Thursday, 26 January 2012

Shops that aren't

Sometimes OSM contributors mark a high street business as an "office" rather than a "shop". There is logic in this. Accountants, employment agencies, travel agents, and solicitors are delivering a service rather than offering goods for sale, and they are normally sat at desks rather than behind a counter or a till. But the boundaries between the two can become blurred.

For a number of professions both keys: "shop" and "office" are fairly widely used in the UK.

The chart shows the mix of "shop" and "office" for some of the more common professions on the high street. Each of the labels shows common variants (after the most widespread term).


There seems to be some consensus among contributors that most accountants, employment agents and travel agents work in offices, while most estate agents work in shops. Opinion is more evenly divided when it comes to solicitors and insurance brokers.

The mix of singular and plural forms (solicitor / solicitors) is a bit of a nuisance, but apart from that I've only got a couple of quibbles. To me, saying that a funeral director operates from a shop feels even more odd than saying that they operate from an office (I seem to be in a minority here). And in my understanding "financial services" covers very broad scope. Describing a financial adviser as offering financial services doesn't convey their role very precisely. Unfortunately that's how many of them characterise themselves. So dissent here is likely to prove fruitless.


Personally, I feel pretty comfortable with the other different combinations. For members of the legal profession who deal directly with the public I like to see the term "solicitor" rather than "lawyer" as it is in line with normal UK terminology. And using a mix of "shop" and "office" keys seems both reasonable and manageable.

Sunday, 22 January 2012

New GPS

I first got a GPS for the bike back in 2008. Astonishingly that was nearly four years ago. It was a Garmin Edge, and I used it to collect traces for Open Street Map, time my rides, and for occasional route finding. A couple of posts here about putting the OSM Cycle Map on a Garmin Edge have generated as much traffic as almost anything else I've written, and I had a bit of an exchange with Wired Magazine when they  illustrated an article on OSM cycle maps with one of my pictures, despite the license conditions.

So we have had some interesting journeys together, but my old Garmin Edge packed up towards the end of last year. I've been using various apps on a Smartphone since, but now I've been treated to a proper replacement - a new Garmin Edge 800.

Things have clearly moved on in the last four years, and this new GPS is lighter, easier to read, with a better mount. The touch screen is a big advantage, and unlike the smartphone, I can use that while wearing gloves.

■ **Tasks for this exercise**
1) Which high street businesses does the blog post name as delivering a service rather than offering goods for sale?
2) Print the blog post's text from the words "I first got" up to and including the words "the license conditions.".
3) In the blog post, what GPS replaced the old Garmin Edge?

■ **Collected data**
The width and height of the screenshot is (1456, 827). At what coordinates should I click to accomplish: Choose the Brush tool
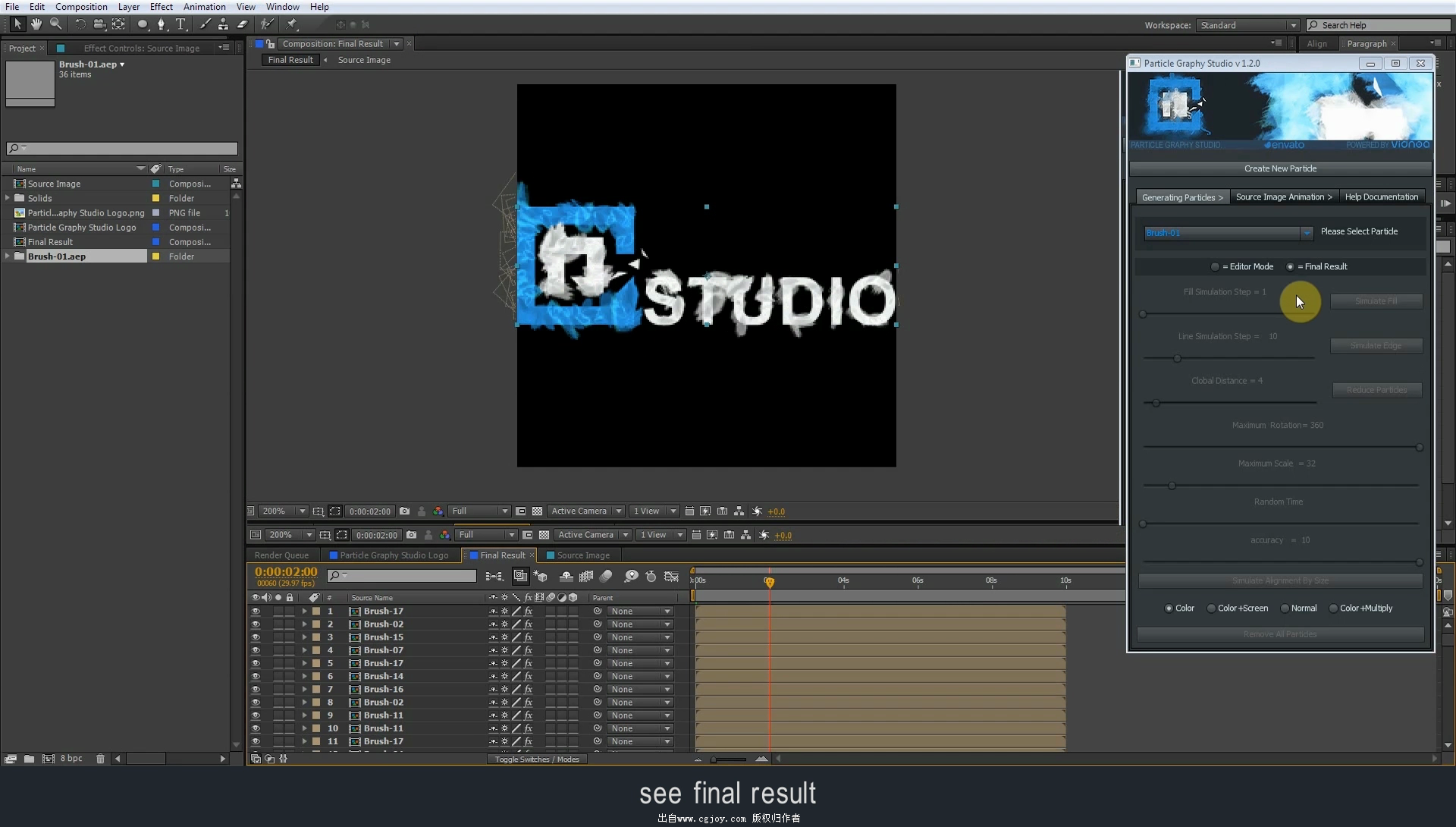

■ **Replies**
1) Accountants, employment agencies, travel agents and solicitors.

2)
I first got a GPS for the bike back in 2008. Astonishingly that was nearly four years ago. It was a Garmin Edge, and I used it to collect traces for Open Street Map, time my rides, and for occasional route finding. A couple of posts here about putting the OSM Cycle Map on a Garmin Edge have generated as much traffic as almost anything else I've written, and I had a bit of an exchange with Wired Magazine when they  illustrated an article on OSM cycle maps with one of my pictures, despite the license conditions.

3) A Garmin Edge 800.